Este discurso “científico” de la modernidad acerca del desarrollo “patológico” convoca al niño y a sus padres a un lugar de integración social, cultural y educativo lleno de imposibilidades pues, por un lado, se lo nombra, se lo presenta y se lo incluye como un niño diferente a lo normal y, por otro, se centraliza el trabajo en parámetros, índices y clasificaciones estrictamente pedagógicas y cognitivas normales.
Consecuentemente con esta mirada, nos encontramos cada vez más con nuevas técnicas de estimulación, nuevas clasificaciones y evaluaciones, nuevos y específicos tests y nuevas y precisas técnicas cognitivas que pretenden la eficacia y el logro de conductas adaptadas al medio.
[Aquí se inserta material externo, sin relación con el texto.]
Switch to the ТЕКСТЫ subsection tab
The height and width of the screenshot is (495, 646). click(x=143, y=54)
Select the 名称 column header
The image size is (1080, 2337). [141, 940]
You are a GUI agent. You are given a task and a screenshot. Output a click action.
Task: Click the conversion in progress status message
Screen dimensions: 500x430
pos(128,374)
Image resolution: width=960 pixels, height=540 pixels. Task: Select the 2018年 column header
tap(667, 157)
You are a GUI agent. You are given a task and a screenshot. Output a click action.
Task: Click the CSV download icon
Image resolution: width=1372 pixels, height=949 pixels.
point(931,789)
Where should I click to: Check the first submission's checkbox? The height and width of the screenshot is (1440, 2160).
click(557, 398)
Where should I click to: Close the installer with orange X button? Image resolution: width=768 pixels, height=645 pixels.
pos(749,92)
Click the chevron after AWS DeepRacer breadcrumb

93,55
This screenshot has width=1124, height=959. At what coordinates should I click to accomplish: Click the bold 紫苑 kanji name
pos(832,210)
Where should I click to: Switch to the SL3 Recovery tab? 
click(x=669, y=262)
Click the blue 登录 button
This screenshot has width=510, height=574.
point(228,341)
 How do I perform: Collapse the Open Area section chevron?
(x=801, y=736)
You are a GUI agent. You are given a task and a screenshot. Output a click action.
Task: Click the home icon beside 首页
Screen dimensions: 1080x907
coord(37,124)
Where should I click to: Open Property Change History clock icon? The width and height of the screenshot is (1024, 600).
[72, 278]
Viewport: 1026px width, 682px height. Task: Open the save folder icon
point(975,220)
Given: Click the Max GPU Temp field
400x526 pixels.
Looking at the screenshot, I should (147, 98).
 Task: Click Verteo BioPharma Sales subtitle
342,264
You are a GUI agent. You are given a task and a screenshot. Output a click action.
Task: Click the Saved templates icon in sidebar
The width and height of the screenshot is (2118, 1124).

Pero, ¿qué ocurre con la singularidad de cada niño, de cada desarrollo, de cada historia? Si un niño no juega porque no habla, no dirige la mirada y realiza movimientos estereotipados, el objetivo no tendría que basarse en que el niño adquiera nuevos hábitos y conocimientos o que logre aprender los colores o adaptarse al juego de los otros niños o estimular su sensibilidad, sino en comprender cuál es la problemática que el niño nos da a ver en su estereotipia, en su cuerpo, en su no mirada y en su no palabra, estableciéndose una táctica y estrategia particular para ese sujeto-niño y no para su patología de base o su diagnóstico.
Siguiendo el ejemplo, si el niño no puede jugar, no es que él decide no jugar, sino que él no puede decidir, pues no juega y de este modo no puede configurar sus representaciones, ni sus palabras, ni su desarrollo. Reiteramos, el problema no es del niño, sino que lo es para los otros, para hallar el modo adecuado de encontrarse con él y no con su déficit.
Las resistencias a jugar y a aprender no son del niño, sino de los otros para comprender la singularidad que en esas producciones (aunque sean estereotipadas) el niño nos da a ver.
Desde este punto de vista, planteamos que el desarrollo psicomotor del niño es básicamente disarmónico (y no armónico como plantea el discurso de la modernidad), ya que el niño ingresa en la cultura a través de la demanda y el desea del Otro que lo constituye, lo que nos permite afirmar que la primera imagen del cuerpo de un niño es la imagen del cuerpo del Otro. Su primera imagen está en el Otro y no en su cuerpo.
Lo disarmónico, desde el origen, se establece en la diferencia y disyunción entre su cuerpo (sus sensaciones) y su imagen que está en un “extra cuerpo”, que está en el Otro. Desde allí se comienza a enunciar la singularidad y el misterio que determina el desarrollo psicomotor del niño.
Cómo encontrar, recuperar y engendrar el misterio, el enigma singular en la estructura y el desarrollo, será nuestro desafío actual frente al discurso uniforme de la modernidad.
La peor trampa para un educador o para un terapeuta es haber eliminado su propia ignorancia, su propia capacidad de sorprenderse (pues ya sabe lo que tiene que hacer y lo que va a pasar con ese niño); eliminar sus propias dudas, sus propios equívocos; eliminar el malentendido, el absurdo, el sin sentido, lo inesperado y el misterio y, entonces, resguardarse en la técnica, en la estimulación o en la pedagogización. De este modo, lo que se elimina es el sujeto que hay en todo desarrollo y en todo niño.
* Director de la Escuela de Formación en Clínica Psicomotriz, profesor de Psicomotricidad Terapéutica en la Universidad de Barcelona y docente en la Facultad de Psicología de la UBA.